«По губам меня помажет пустота…»

Говорить о пустоте странно, ведь кажется, что предмет разговора отсутствует. Какую опасность хранит в себе ничто? Почему в любой религии вокруг неё столько напряжения? О непреходящем феномене пустоты расскажет искусствовед Александр Копировский

Наталья Гончарова. Пустота. 1913. Холст, смешанная техника

Наталья Гончарова. Пустота. 1913. Холст, смешанная техника

Пушкин и пустота

Размышления, которые будут предложены, конечно, никак не претендуют на исчерпание этой темы даже в тех произведениях, которые будут далее описываться или цитироваться. С ними можно не соглашаться, поскольку они не есть результат долгого систематического исследования. Но даже сам процесс погружения в эти тексты и образы, прикосновения к ним уже небесполезен и потому не пуст.

Если шагнуть в поэзию XIX века и посмотреть, как раскрывалась  в то время тема пустоты, то первым, конечно, будет Пушкин. В его стихотворении «Дар напрасный, дар случайный …», где образ пустоты используется в описании состояния, как сказал бы современный человек, депрессии, есть строки:

Цели нет передо мною,

Сердце пусто, празден ум...

«Празден» – то же, что пуст. Значит, и сердце пусто, и ум такой же пустой, «никакой». А следующая строка – финал стихотворения – довершает образ бессилия и скуки:

…И томит меня тоскою

Однозвучный жизни шум.

Не многозвучный, что было бы естественно, ведь в жизни так много разных звуков, и утешающих, и раздражающих, а «однозвучный», т.е. тоже «никакой».

Михаил Лермонтов

Есть похожие строки у Лермонтова:

И жизнь,  как посмотришь с холодным вниманьем вокруг,

такая пустая и глупая шутка...

Пустота, из-за которой поэт тоскует, которую переживает (пусть не обязательно он сам, а его лирический герой),  наводит на размышления о бессмысленности существования вообще.

Пушкину на это, как известно, весьма оптимистическими рифмованными строчками ответил митрополит Московский и Коломенский Филарет (Дроздов):

Не напрасно, не случайно

Жизнь от Бога мне дана,

Не без воли Бога тайной

И на казнь осуждена …

Выход же из столь печальной ситуации, как нахождение в пустоте, он предлагал очень простой:

...Вспомнись мне, Забвенный мною,

Просияй сквозь сумрак дум,

И созиждется Тобою

Сердце чисто, светел ум.

Архимандрит Зинон (Теодор). Пушкин и святитель Филарет. Миниатюра

Это  не рекомендация, не призыв к действию: это уже сама молитва. Но молитва в состоянии опустошенности, как известно, получается меньше всего. Впрочем, стоит отметить, что Пушкин описывает не состояние «без - божия». Его  пустота больше подобна «английскому сплину, короче: русская хандра...».

▬▬▬

Что сделать »
1) Переведите на английский язык предложение из статьи о пустоте: «Говорить о пустоте странно, ведь кажется, что предмет разговора отсутствует».
2) Перепишите дословно фрагмент статьи о пустоте, начиная со слов «Размышления, которые будут» и заканчивая словами «потому не пуст.».
Записи, приведённые далее, для работы не нужны.

▬▬▬

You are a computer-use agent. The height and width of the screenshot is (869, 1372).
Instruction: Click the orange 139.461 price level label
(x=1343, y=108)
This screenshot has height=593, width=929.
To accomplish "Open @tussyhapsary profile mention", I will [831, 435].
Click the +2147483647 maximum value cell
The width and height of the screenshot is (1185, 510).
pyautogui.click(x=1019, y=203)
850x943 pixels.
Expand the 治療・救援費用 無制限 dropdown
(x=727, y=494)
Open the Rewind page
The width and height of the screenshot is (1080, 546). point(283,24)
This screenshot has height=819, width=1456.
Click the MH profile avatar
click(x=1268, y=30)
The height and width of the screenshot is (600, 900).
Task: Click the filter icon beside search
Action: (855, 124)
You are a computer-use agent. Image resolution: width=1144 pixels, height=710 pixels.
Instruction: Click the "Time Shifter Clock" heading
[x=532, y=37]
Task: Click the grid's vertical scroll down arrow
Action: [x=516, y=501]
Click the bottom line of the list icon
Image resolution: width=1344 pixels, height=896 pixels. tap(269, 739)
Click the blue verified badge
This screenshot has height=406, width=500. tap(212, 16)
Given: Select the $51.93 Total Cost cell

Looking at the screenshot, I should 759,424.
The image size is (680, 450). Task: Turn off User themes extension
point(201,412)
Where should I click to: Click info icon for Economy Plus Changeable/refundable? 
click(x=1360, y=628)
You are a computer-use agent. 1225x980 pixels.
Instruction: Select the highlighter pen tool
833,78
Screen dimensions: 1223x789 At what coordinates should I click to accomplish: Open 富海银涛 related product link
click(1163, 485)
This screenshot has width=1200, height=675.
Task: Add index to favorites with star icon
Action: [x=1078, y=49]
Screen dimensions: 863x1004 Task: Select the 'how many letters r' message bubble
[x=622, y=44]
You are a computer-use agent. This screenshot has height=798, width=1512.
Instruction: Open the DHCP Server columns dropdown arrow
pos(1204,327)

▬▬▬

Итоговые ответы »
1) Talking about emptiness is strange, since it seems that the subject of the conversation is absent.

2)
Размышления, которые будут предложены, конечно, никак не претендуют на исчерпание этой темы даже в тех произведениях, которые будут далее описываться или цитироваться. С ними можно не соглашаться, поскольку они не есть результат долгого систематического исследования. Но даже сам процесс погружения в эти тексты и образы, прикосновения к ним уже небесполезен и потому не пуст.